The regulation loss was Montreal's first in eight games and just its second since Feb. 9, a span of 20 games.
"I think we got in there, we pushed them, got some good chances and, you know it's just one of those games where you play well and you don't win," Ryder said. "It's just what happened. We've got to give Buffalo credit; they played well in front of Miller and played pretty solid not letting us get to the net too much. But when we did, Miller made the saves."
It was a big bounce-back game for Miller, who came into Saturday with a 3-3-2 record, 3.47 goals against average and .884 save percentage in his previous eight starts, allowing three goals or more in seven of them.
Miller owned up to his struggles, saying they were largely mental and that he needed to simplify his game and trust himself and his teammates a little more, something he felt he did Saturday.

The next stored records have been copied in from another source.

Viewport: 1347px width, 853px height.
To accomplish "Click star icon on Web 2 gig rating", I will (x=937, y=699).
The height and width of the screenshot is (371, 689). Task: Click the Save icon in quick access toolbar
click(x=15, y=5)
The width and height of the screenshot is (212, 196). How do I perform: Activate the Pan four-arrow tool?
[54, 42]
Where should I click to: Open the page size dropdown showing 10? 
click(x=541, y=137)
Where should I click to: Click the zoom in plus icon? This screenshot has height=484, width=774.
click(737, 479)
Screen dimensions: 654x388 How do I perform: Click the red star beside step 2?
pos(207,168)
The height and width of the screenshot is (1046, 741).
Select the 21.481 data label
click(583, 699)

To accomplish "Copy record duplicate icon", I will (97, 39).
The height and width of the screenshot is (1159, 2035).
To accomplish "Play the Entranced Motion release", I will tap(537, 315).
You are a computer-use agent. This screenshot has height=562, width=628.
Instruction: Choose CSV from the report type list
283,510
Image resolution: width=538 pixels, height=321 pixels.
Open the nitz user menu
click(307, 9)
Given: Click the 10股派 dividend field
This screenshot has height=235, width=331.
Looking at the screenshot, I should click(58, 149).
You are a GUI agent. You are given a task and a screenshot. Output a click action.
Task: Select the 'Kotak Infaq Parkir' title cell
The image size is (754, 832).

"If anyone's ever done something that has more than one moving part, like a golf swing or anything like that, you've got one thing going one way, or it could be two or it could be three, and you start thinking about the one, the two and the three when you shouldn't be thinking about anything," Miller said. "Just trying to simplify, start from a good place in the net for me and just try to trust and get in the flow of the game. That's where I've been trying to get for a while now, and I think it was more mental than anything. I was just trying to do too much and just being a little too aggressive."
The Canadiens completely dominated the first half of the game, outshooting the Sabres 19-6 at 9:48 of the second period but unable to turn significant offensive zone time into a goal. Miller made a number of big saves, including a nice pad stop on an Alex Galchenyuk tip late in the first and sliding post to post to deny Mike Blunden of a tap in early in the second.
But the 9:48 mark of the second was when P.K. Subban was called for delay of game with Blunden already in the box, giving the Sabres a 5-on-3 power play and shifting the momentum of the game.
The Canadiens had vehemently argued that Subban's clearing attempt in fact hit the glass before hitting the protective netting behind the Montreal net, but afterwards defenseman Josh Gorges said that is ultimately irrelevant to both the outcome of the game and of the failed penalty kill.
"Those are the things that happen during the course of a game that are out of our control, and we're not a team that's going to sit and make excuses," he said. "If that's the call, there's nothing we can do about it, we have to go out there and kill the 5-on-3, get the job done."
The Sabres made it 2-0 with 38.3 seconds to play in the period on a pretty passing play that began with Ville Leino passing it cross ice for Tyler Ennis, who immediately sent it in front to a cutting Vanek, who deked to his backhand to beat Price at 19:21.
"I thought it was a great play, we went side to side cross-ice and we were able to finish it," Vanek said. "It was a complete line effort there."
The goal came on the Sabres' 14th shot of the game, more than doubling their total from the first 30 minutes in the second half of the second period.
The Canadiens went back to controlling the play in the third, outshooting Buffalo 16-4 and finally converting at 8:17 when Andrei Markov found Ryder alone in front for a deflection over Miller's right shoulder with Marcus Foligno in the box to make it 2-1 Sabres.